• Problema da risolvere:
Elenca le persone nominate nel corpo dell'articolo su Bush, titolo escluso, riportando ciascuna una sola volta.

• Segmento del documento:
┄┄┄┄┄┄┄┄┄┄

Vittorio Zucconi: Bush. Il tardivo ecologista

24 Gennaio 2007
Ascoltare il Presidente Bush parlare a una nazione che non lo ascolta più, significava assistere a due formidabili drammi racchiusi uno dentro l'altro, al dramma di un uomo sconfitto che sta trascinando nel suo mesto finale una grande democrazia senza più timoniere credibile.
Questo penultimo discorso annuale sullo Stato dell'Unione è stato un discorso sullo Stato del Presidente e le notizie non sono buone. Soltanto Nixon prima di lui era salito sul podio del Senato con un indice di popolarità collassato al 28% e a questi livelli di ostilità si apre sempre il rischio che i due drammi si fondano e il disastro di un presidente divenga il discredito dell'istituzione che lui incarna.
I ricercatori d'opinione e i parlamentari del suo stesso partito repubblicano in pieno ammutinamento da "si salvi chi può", indicano naturalmente nella "Campagna d'Iraq" la causa prima di questa impopolarità e di questa sua irrilevanza. È ovvio che sia così, perché il pubblico americano è sempre generosamente pronto a raccogliersi attorno alla bandiera, ma anche spietato con chi ha barato al gioco del patriottismo.
Ma la guerra in Iraq, che ora il nuovo generale Petraeus dovrebbe fingere di vincere per consentire una dignitosa ritirata e non una rotta all'esercito imperiale, è soltanto una componente del collasso di questa presidenza. È stato l'effetto catastrofico di una cultura di governo che aveva fatto della polarizzazione ideologica e del manicheismo trasportato su scala internazionale, la propria forza e che ora viene ripagata della stessa moneta, incapace di divincolarsi dalle manette che si è messa ai polsi, secondo il classico difetto delle ideologie e dei regimi che risolvono tutti i problemi meno il principale cioè loro stessi.
Il Bush che parlava dal podio del Senato, nel dettato costituzionale che dal 1790 obbliga il capo dello Stato a fare rapporto alla nazione, non era più un presidente di destra o di sinistra, un repubblicano o un democratico. Era semplicemente un uomo non più credibile, qualcuno che ha raggiunto dopo troppe panzane il "tipping point", secondo la definizione di Malcolm Gladwell del "New Yorker", il punto nel quale l'equilibrio statico cambia e le cose precipitano a velocità terminale verso il meglio o il peggio. Niente di quanto lui ha annunciato come le ultime, grandi iniziative della sua presidenza per dare ancora l'impressione di essere all'offensiva, diventerà legge, davanti a un Parlamento dove ogni proposta della Casa Bianca è "Doa", si dice oggi, "dead on arrival", arriva già morta all'ospedale.

┄┄┄┄┄┄┄┄┄┄

• Estratti del dataset:
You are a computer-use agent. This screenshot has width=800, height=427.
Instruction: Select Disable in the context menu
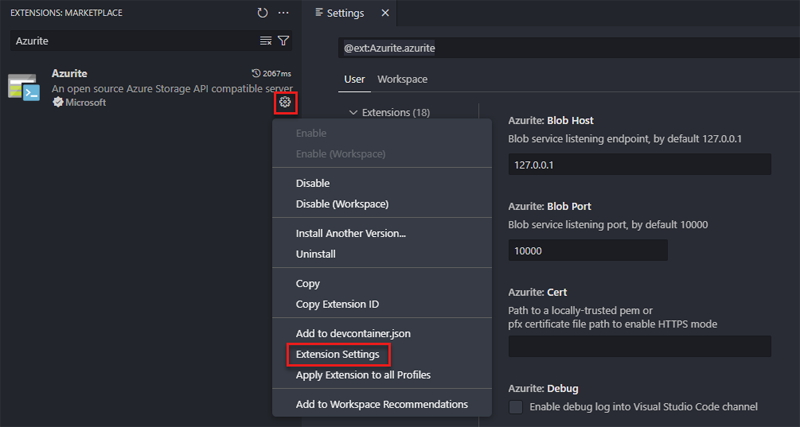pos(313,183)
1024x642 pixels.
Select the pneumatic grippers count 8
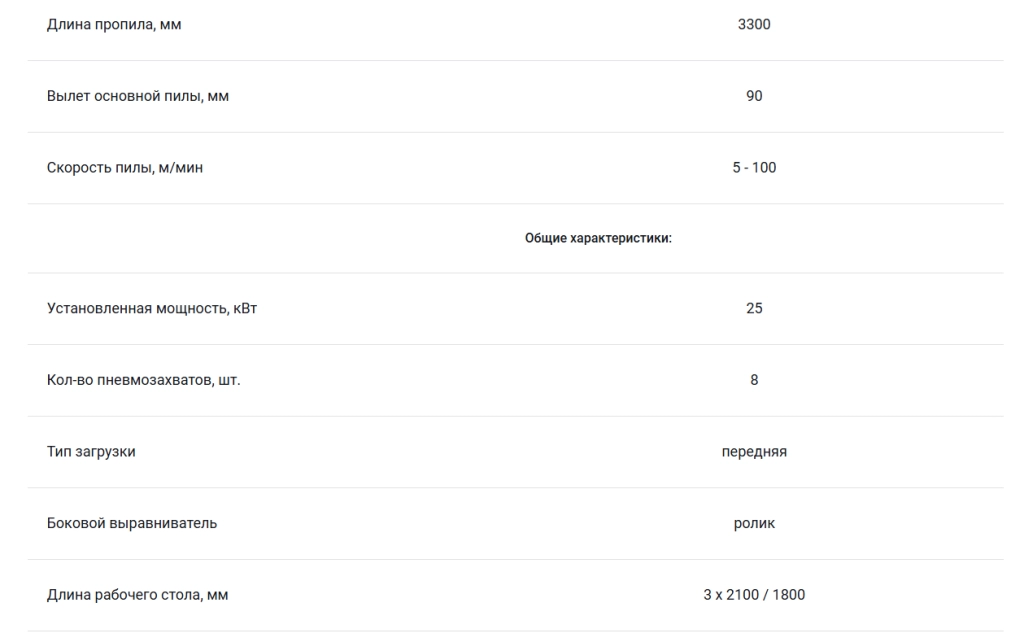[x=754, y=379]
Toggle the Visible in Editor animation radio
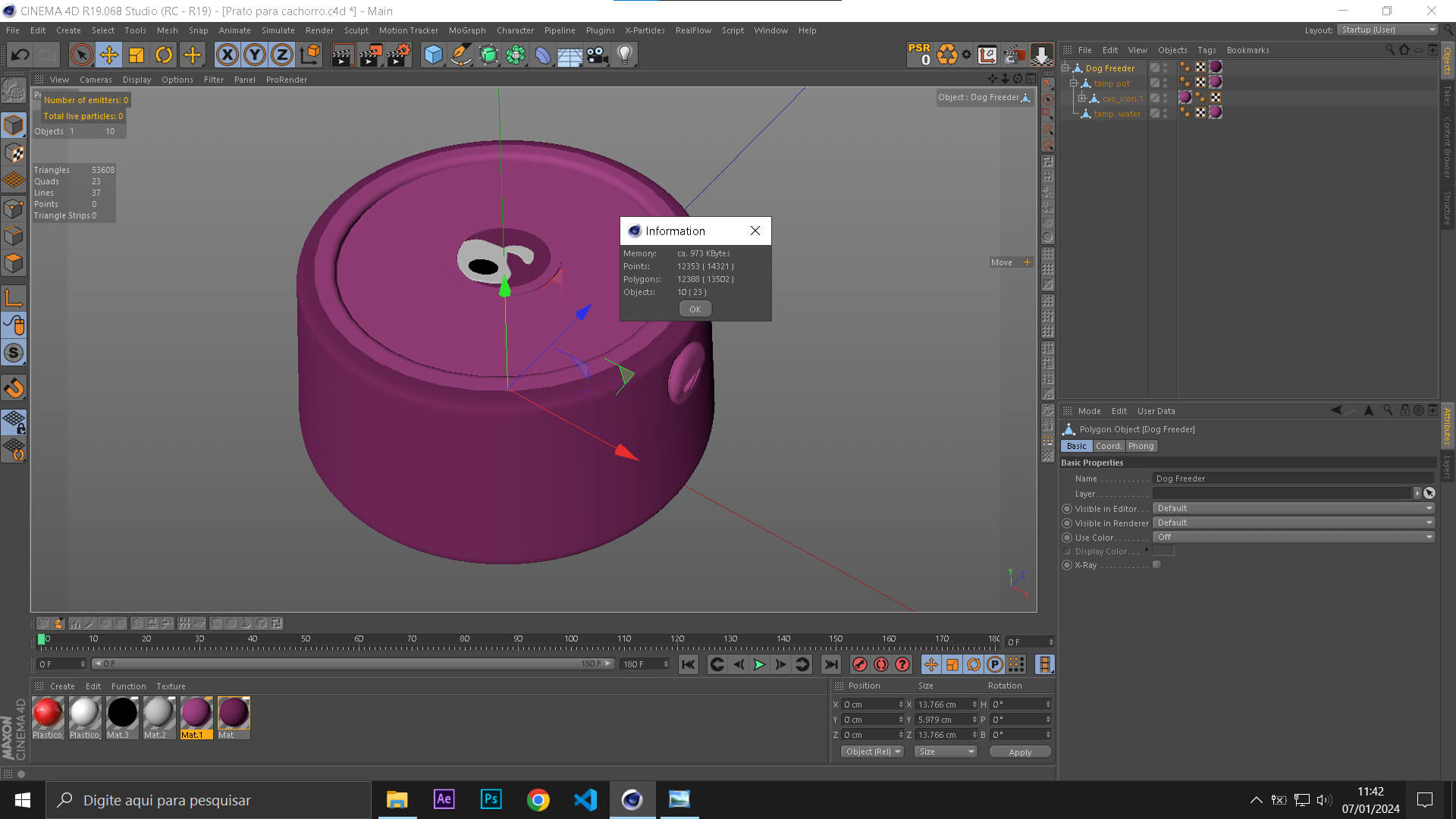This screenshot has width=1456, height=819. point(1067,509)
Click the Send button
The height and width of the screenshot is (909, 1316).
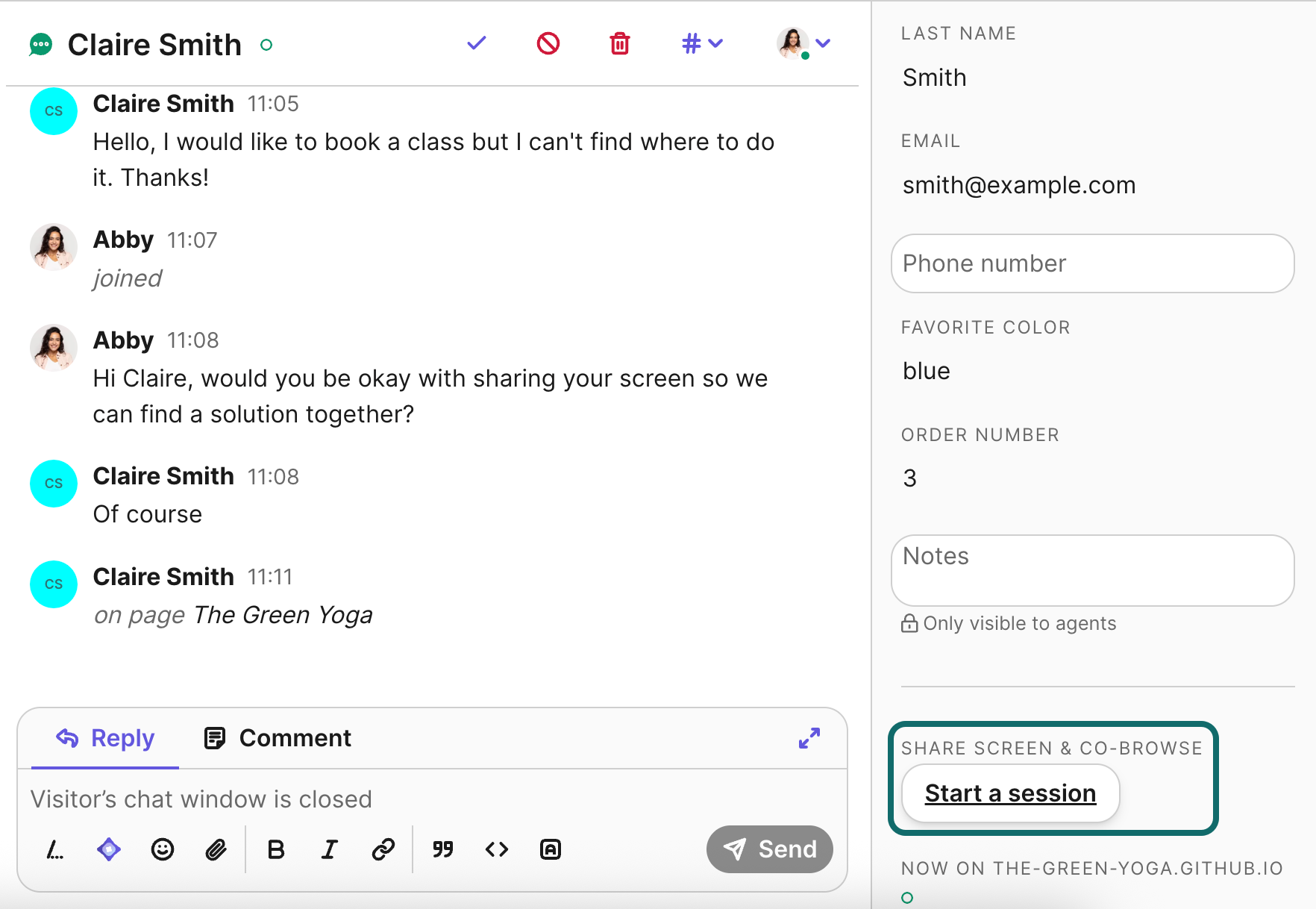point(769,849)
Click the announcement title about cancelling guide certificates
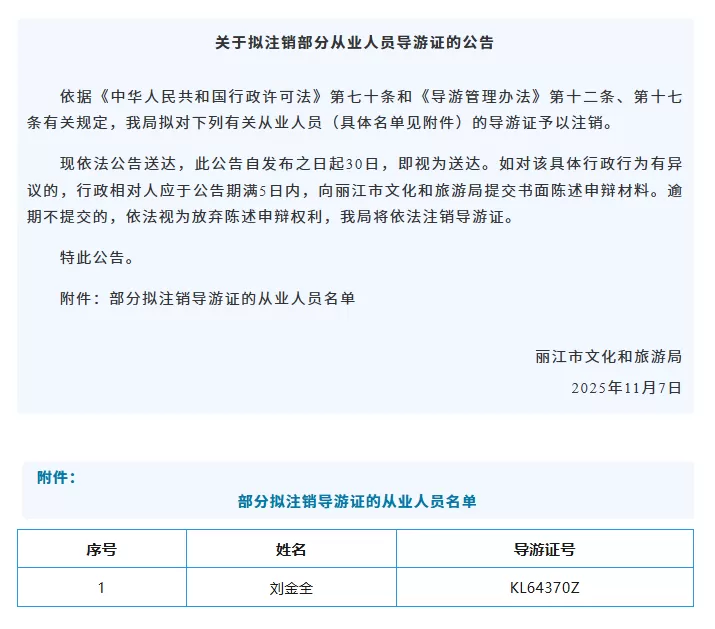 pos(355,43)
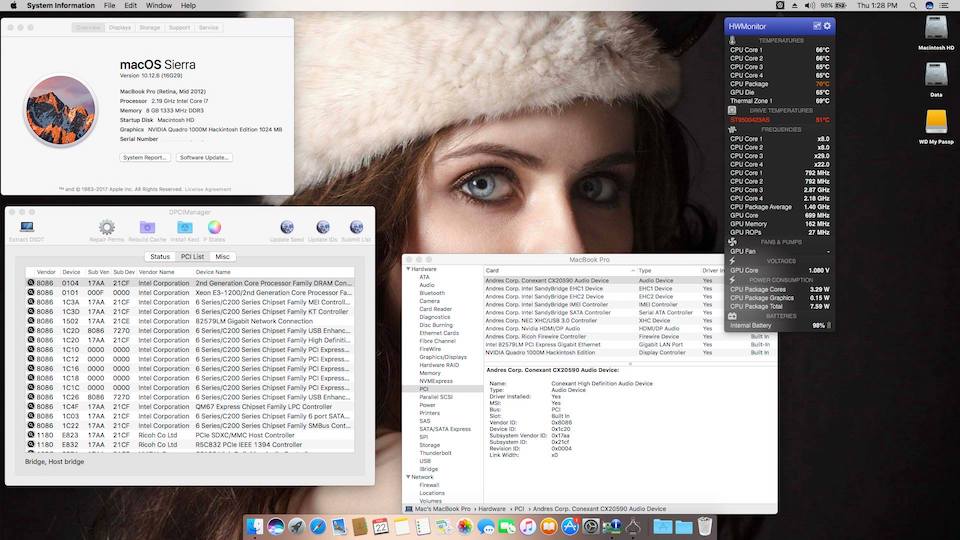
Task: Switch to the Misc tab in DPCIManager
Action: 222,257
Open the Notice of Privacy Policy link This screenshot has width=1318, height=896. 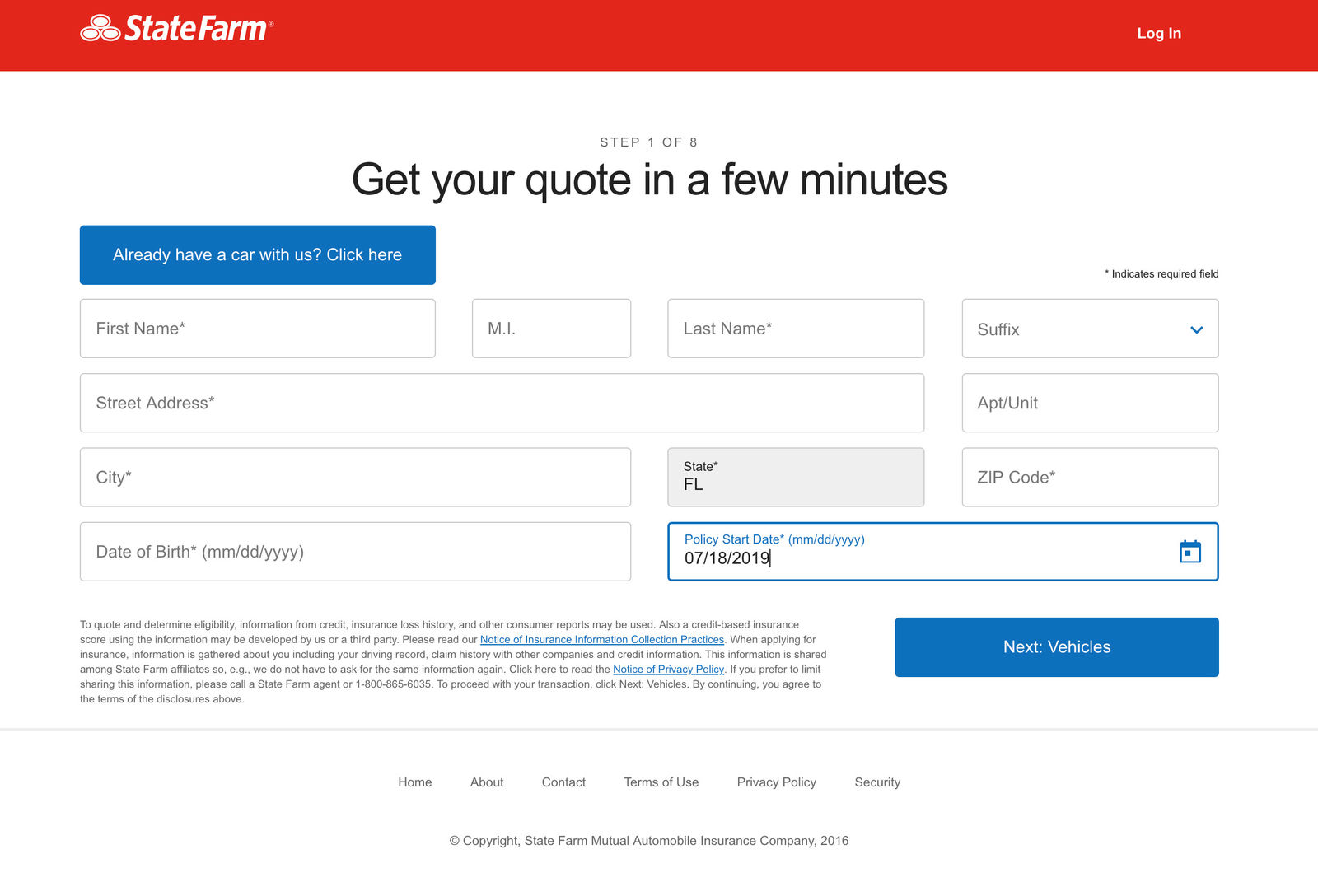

┄┄┄┄┄┄┄┄┄┄

• Risultato atteso:
Bush
Nixon
Petraeus
Malcolm Gladwell